- [TO DO]
Put every line of the listing below into a numbered list, skipping blank lines and leaving out the pictures.

- [Data items]
<<<<

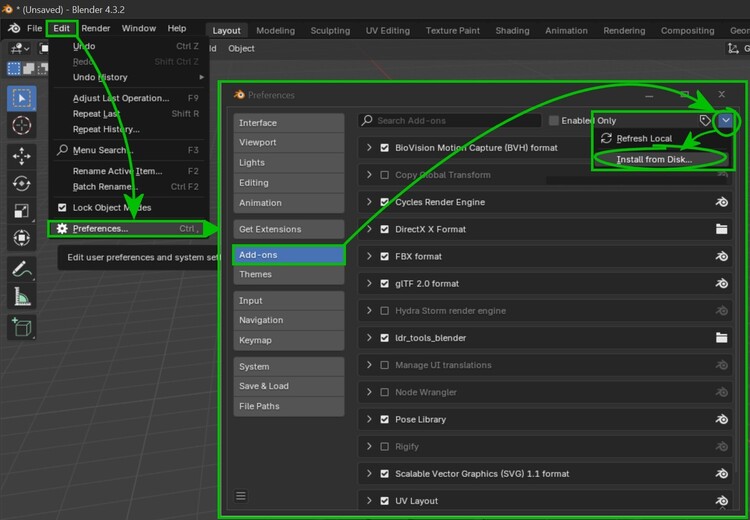This screenshot has width=750, height=520.
Task: Click the folder icon beside ldr_tools_blender
Action: click(x=721, y=338)
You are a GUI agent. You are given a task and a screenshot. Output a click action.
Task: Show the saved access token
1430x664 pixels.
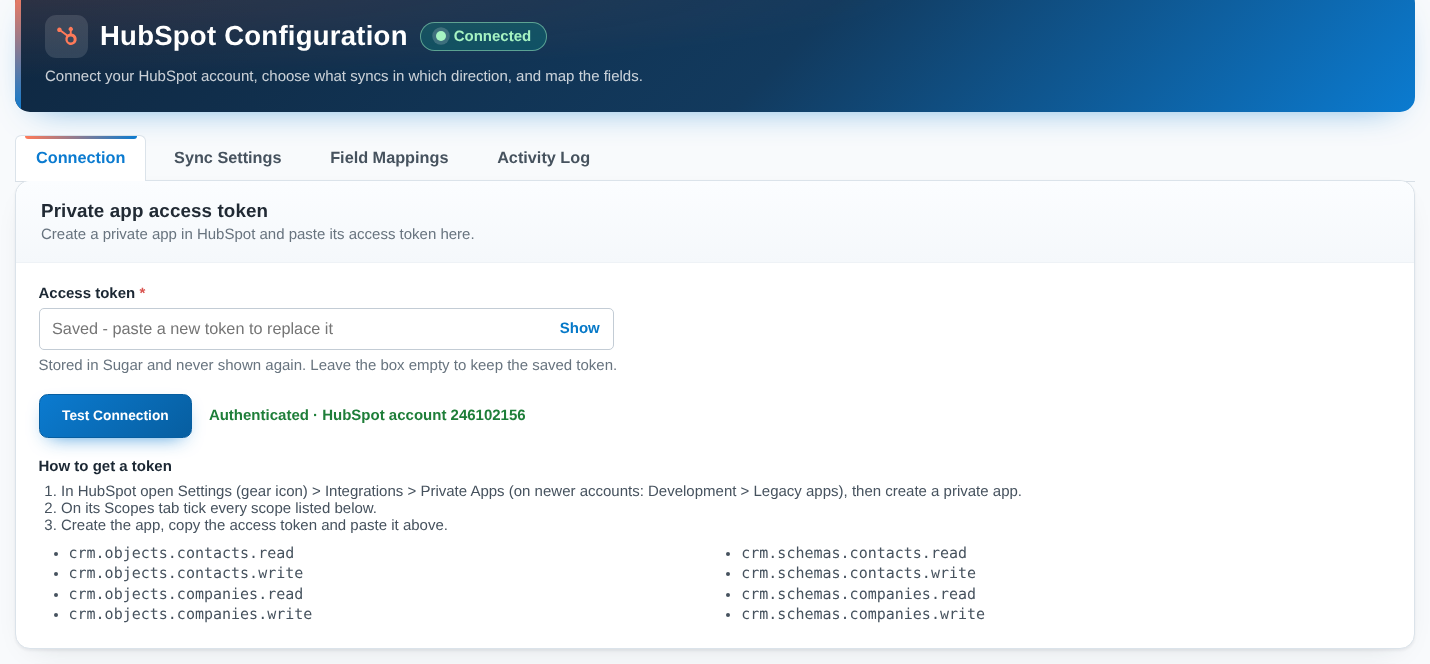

>>>>

- [SOLVED EXERCISE]
1. This screenshot has width=750, height=520.
2. Task: Click the folder icon beside ldr_tools_blender
3. Action: click(x=721, y=338)
4. You are a GUI agent. You are given a task and a screenshot. Output a click action.
5. Task: Show the saved access token
6. 1430x664 pixels.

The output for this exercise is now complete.